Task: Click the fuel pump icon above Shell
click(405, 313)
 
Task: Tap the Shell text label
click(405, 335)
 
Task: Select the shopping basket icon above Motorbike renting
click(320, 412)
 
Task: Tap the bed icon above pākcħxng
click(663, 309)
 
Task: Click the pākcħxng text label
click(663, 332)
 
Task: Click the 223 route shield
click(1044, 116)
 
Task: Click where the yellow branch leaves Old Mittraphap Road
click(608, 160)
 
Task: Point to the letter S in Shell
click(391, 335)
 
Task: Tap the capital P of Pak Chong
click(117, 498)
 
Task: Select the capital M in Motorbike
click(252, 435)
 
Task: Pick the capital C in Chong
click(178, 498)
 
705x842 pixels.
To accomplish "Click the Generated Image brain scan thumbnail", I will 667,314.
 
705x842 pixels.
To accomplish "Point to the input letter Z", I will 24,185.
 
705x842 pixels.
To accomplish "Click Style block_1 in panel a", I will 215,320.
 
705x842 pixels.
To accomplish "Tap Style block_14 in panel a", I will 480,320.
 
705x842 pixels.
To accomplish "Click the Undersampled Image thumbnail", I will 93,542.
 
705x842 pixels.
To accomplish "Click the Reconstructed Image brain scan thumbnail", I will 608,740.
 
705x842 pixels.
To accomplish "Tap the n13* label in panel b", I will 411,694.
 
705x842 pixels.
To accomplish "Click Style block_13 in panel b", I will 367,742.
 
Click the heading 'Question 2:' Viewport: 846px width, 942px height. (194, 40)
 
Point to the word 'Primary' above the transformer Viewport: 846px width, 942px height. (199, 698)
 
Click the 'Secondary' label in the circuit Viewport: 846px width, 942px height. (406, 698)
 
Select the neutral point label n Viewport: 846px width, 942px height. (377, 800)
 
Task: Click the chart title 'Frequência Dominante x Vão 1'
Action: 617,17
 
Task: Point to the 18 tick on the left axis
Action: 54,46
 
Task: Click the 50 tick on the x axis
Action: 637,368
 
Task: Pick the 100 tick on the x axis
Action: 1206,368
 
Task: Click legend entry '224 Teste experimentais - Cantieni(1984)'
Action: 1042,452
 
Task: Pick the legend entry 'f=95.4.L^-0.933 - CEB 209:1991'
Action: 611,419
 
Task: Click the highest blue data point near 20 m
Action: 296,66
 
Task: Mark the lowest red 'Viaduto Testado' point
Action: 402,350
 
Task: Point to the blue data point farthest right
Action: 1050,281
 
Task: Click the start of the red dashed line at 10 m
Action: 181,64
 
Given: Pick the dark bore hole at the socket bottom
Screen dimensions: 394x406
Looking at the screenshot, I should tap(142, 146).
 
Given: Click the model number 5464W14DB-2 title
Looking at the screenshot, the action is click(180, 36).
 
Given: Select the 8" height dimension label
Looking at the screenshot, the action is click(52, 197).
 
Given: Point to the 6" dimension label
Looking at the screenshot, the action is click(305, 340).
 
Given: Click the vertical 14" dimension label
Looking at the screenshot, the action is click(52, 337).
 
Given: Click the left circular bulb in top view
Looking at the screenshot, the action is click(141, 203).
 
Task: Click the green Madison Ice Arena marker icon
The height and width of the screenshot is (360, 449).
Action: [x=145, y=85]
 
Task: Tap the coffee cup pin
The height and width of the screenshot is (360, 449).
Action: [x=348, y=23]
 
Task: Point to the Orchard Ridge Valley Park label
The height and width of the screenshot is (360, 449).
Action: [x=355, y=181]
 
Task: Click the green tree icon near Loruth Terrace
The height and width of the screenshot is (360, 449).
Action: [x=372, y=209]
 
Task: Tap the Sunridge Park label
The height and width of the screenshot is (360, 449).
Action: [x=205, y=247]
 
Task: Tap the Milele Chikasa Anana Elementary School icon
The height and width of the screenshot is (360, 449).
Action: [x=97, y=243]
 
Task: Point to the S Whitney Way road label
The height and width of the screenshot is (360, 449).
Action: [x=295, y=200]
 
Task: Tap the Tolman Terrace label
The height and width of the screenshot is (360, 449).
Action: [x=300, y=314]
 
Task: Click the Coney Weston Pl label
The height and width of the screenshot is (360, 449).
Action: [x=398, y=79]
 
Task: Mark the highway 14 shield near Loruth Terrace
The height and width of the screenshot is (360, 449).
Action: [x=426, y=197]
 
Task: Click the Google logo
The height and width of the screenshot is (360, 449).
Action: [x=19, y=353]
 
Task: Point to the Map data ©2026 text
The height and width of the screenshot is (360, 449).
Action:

######

### WORK TO DO
Between the lines holding "Select the neutral" and "Action: 181,64", inclusive, rewrite every line of the data, multiplying each click coordinate by 2.25 and rounding to the nearest whole number, with halves rounded up. Leave all other text and numbers, including the viewport sizes, unchanged.

### OUTPUT OF THE TASK
Select the neutral point label n Viewport: 846px width, 942px height. (848, 1800)
 
Task: Click the chart title 'Frequência Dominante x Vão 1'
Action: 1388,38
 
Task: Point to the 18 tick on the left axis
Action: 122,104
 
Task: Click the 50 tick on the x axis
Action: 1433,828
 
Task: Pick the 100 tick on the x axis
Action: 2714,828
 
Task: Click legend entry '224 Teste experimentais - Cantieni(1984)'
Action: 2345,1017
 
Task: Pick the legend entry 'f=95.4.L^-0.933 - CEB 209:1991'
Action: 1375,943
 
Task: Click the highest blue data point near 20 m
Action: 666,149
 
Task: Mark the lowest red 'Viaduto Testado' point
Action: 905,788
 
Task: Point to the blue data point farthest right
Action: 2363,632
 
Task: Click the start of the red dashed line at 10 m
Action: 407,144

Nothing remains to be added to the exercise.